• _Assignment_: A verbatim copy of the whole listing is what is needed.

• _Data shown_:

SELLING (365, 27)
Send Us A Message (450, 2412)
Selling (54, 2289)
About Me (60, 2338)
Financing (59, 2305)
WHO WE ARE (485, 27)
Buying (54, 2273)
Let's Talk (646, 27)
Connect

• _Answer space_:
SELLING (365, 27)
Send Us A Message (450, 2412)
Selling (54, 2289)
About Me (60, 2338)
Financing (59, 2305)
WHO WE ARE (485, 27)
Buying (54, 2273)
Let's Talk (646, 27)
Connect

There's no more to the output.